Senti um certo constrangimento ao descobrir o quanto os japoneses já têm tudo planejado nos mínimos detalhes para os Jogos Olímpicos de Tóquio 2020. Daqui a quatro anos, um trinômio conceitual espantará o planeta: respeito reverencial a tradições milenares, tecnologia ultramoderna e verdadeira obsessão por energia limpa, não poluente. O plano é mostrar que um outro mundo é possível, para além de ouros, pratas e bronzes. E, pode, apostar, vai ser um show.
Aperitivos de como será este banquete puderam ser degustados durante as competições que se enceram neste fim de semana. O governo japonês e a prefeitura de Tóquio, em parceria com seus patrocinadores, montaram a Casa Japão Tóquio 2020 na Cidade das Artes, na Barra da Tijuca. Uma espécie de quartel-general mesmo, sem dispersões. Os medalhistas japoneses da Rio-2016 tinha de bater ponto ali no dia seguinte das provas. Sem exceções.
– No Japão, o horário, o prazo, a pontualidade, tudo isso é lei de vida.
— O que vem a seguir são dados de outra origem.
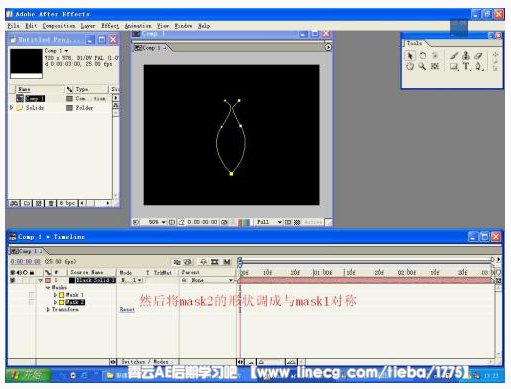Select the Rectangular Mask tool
This screenshot has width=511, height=389.
454,66
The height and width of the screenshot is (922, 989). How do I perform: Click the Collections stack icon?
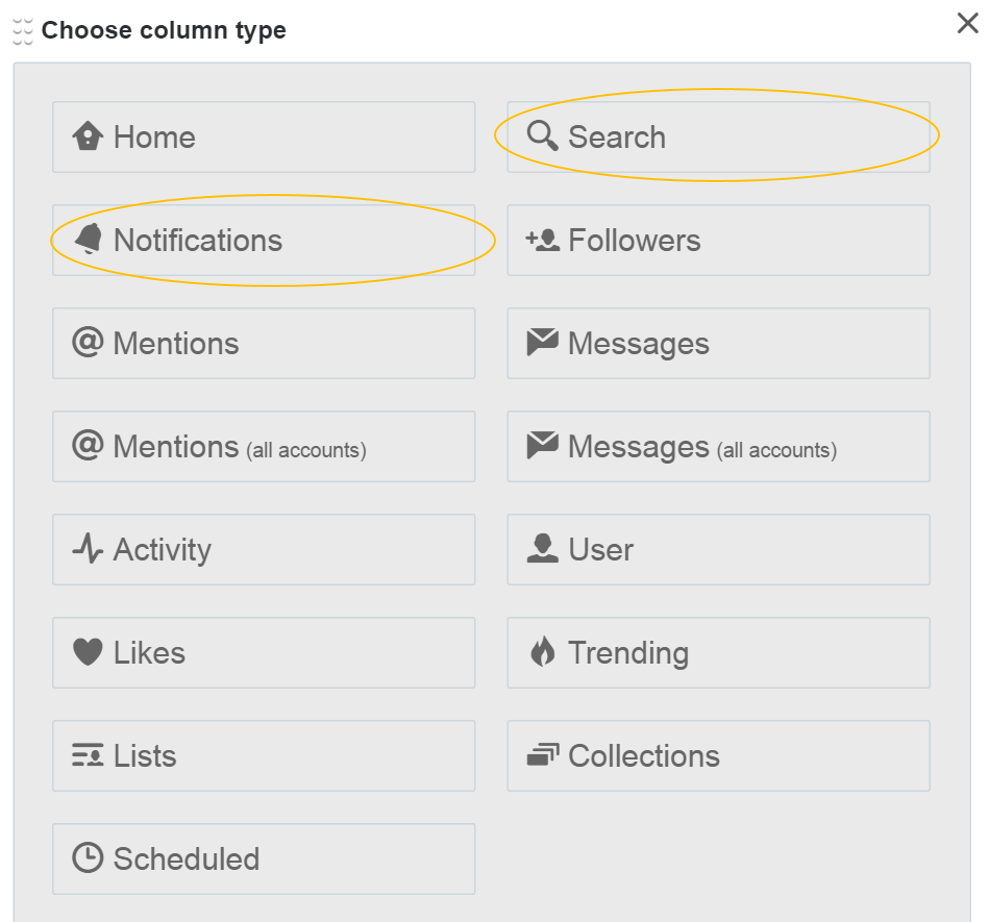542,755
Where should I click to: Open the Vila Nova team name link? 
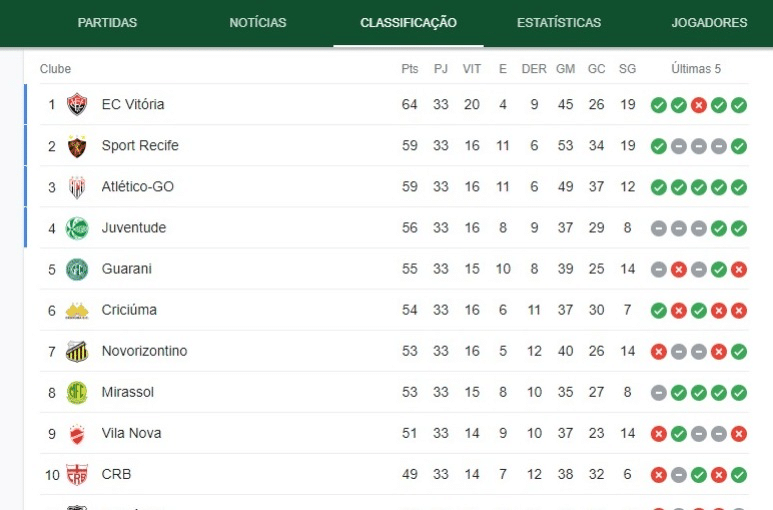coord(131,433)
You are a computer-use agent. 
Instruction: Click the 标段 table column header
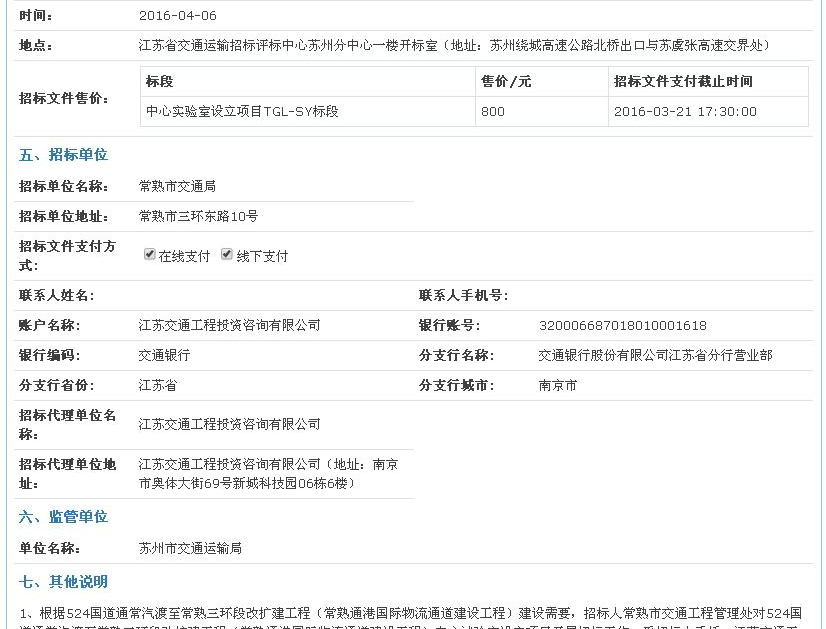159,81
Não existe a hipótese de deixar para depois. Eles compreendem este jeito brasileiro de relaxar com tais questões, sobretudo na esfera pessoal. Entendem como algo carinhoso. Mas, para os japoneses, são coisas diferentes, que não se misturam. Se você assume um compromisso, cumpra tal qual lhe foi designado, com ou sem carinho. Tóquio assumiu um compromisso com o mundo, de organizar a Olimpíada. Então... – explica Masako Tanaka, que nasceu em Kobe, mora no Brasil há 15 anos e trabalha com a TV estatal NHK, espécie de BBC do Japão.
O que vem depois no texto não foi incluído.